Opdracht a: Vertaal de zin „Als je het configuratiebestand aanpast, gebeurt er nog helemaal niks.” uit de tekst over LILO en GRUB in het Engels.

Getoonde tekst:
Per kernel moet je de root-partitie opgeven en eventuele extra parameters met een append-regel. In het voorbeeld hier worden geen extra opties meegegeven. Om ide-scsi te laten gebruiken kun je bijv. de regel append=„hda=ide-scsi” gebruiken. (Zie ook sectie Cd's en dvd's branden.) Het is normaal om de root-partitie eerst read-only te laten mounten. Later in het opstartproces wordt het dan geremount als read-write.

Als je het configuratiebestand aanpast, gebeurt er nog helemaal niks. Om LILO echt opnieuw in de MBR te laten zetten, moet je (als root) /sbin/lilo uitvoeren.

Bij problemen is het aantal letters dat verschijnt bij het booten is een indicatie voor hoe ver LILO komt. De meest voorkomende oorzaken van een probleem zijn:

  • LILO is niet opnieuw uitgevoerd na een nieuwe kernel te hebben gecompileerd.
  • /etc/lilo.conf bevat fouten.
  • De MBR (Master Boot Record, eerste stuk van de harde schijf) is corrupt.

Wat vaak helpt is LILO opnieuw installeren. Dit kan door het systeem te booten m.b.v. van een bootdisk en vervolgens /sbin/lilo uit te voeren.

GRUB

Een alternatieve bootloader is GRUB, GRand Unified Bootloader. In veel distributies wordt dit standaard gebruikt i.p.v. het oudere LILO, omdat het een aantal voordelen heeft t.o.v. zijn voorganger. Om te beginnen is het OS-neutraal. LILO kan alleen vanuit een Linux-systeem geconfigureerd en geïnstalleerd worden. Bij GRUB is dat vanuit verschillende OS'en mogelijk. Verder biedt GRUB een interactief en configureerbaar menu. Er is altijd de mogelijk een command line te krijgen waarmee je je systeem kunt booten. Als LILO niet goed is geconfigureerd, is het niet mogelijk te booten totdat je met een bootdisk weer in je Linux-systeem bent, het goed configureert en herinstalleert. En ten slotte heeft het veel meer mogelijkheden.

Het configuratiebestand van GRUB staat in /boot/grub/grub.conf of menu.lst. Een voorbeeldinhoud is:

timeout 10
default 0
splashimage = (hd0,1)/grub/splash.xpm.gz

title Gentoo Linux
root (hd0,1)
kernel /kernel-2.6.9 root=/dev/hde3
boot

title Windows
rootnoverify (hd0,0)
makeactive
chainloader +1

GRUB gebruikt niet de devicenamen voor harde schijven en partities van Linux. De eerste harde schijf is altijd (hd0), waar die ook op zit aangesloten. De tweede is (hd1) etc. De eerste partitie van de eerste harde schijf is (hd0,0), de tweede (hd0,1) etc.

Per Linux-kernel of ander OS maak je een blok dat begint met de titel die getoond moet worden in het menu van GRUB. Voor Windows is altijd hetzelfde blok nodig. Let alleen op de partitie waar het geïnstalleerd is.

Vermeldingen met tekst en aanwijzingen van elementen:
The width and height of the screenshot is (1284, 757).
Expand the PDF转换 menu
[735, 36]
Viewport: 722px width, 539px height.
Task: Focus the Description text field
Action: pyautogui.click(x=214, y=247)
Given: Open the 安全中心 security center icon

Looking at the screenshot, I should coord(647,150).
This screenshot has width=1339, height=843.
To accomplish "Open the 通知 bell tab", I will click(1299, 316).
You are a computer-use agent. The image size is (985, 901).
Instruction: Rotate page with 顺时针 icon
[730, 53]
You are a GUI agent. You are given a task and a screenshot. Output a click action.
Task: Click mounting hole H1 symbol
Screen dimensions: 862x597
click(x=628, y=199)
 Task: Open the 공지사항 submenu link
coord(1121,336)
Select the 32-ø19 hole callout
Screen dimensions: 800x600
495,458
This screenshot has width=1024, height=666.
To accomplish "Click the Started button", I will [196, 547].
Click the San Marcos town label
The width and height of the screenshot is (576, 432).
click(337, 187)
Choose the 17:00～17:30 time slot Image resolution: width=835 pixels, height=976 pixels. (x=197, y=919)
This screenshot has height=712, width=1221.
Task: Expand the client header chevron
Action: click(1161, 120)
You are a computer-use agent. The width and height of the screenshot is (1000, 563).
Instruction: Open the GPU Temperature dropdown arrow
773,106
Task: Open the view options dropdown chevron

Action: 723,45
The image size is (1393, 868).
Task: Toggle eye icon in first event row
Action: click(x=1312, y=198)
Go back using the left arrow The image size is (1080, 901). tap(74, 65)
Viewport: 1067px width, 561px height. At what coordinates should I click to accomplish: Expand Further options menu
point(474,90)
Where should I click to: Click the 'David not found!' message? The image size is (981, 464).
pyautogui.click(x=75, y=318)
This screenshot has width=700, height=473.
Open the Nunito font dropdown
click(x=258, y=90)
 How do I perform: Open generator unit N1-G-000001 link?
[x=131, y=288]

Opdracht b: Geef elke regel van de vermeldingen terug waarin het woord "arrow" voorkomt.

Volledige uitvoer a: If you modify the configuration file, nothing happens at all yet.

Volledige uitvoer b:
Instruction: Open the GPU Temperature dropdown arrow
Go back using the left arrow The image size is (1080, 901). tap(74, 65)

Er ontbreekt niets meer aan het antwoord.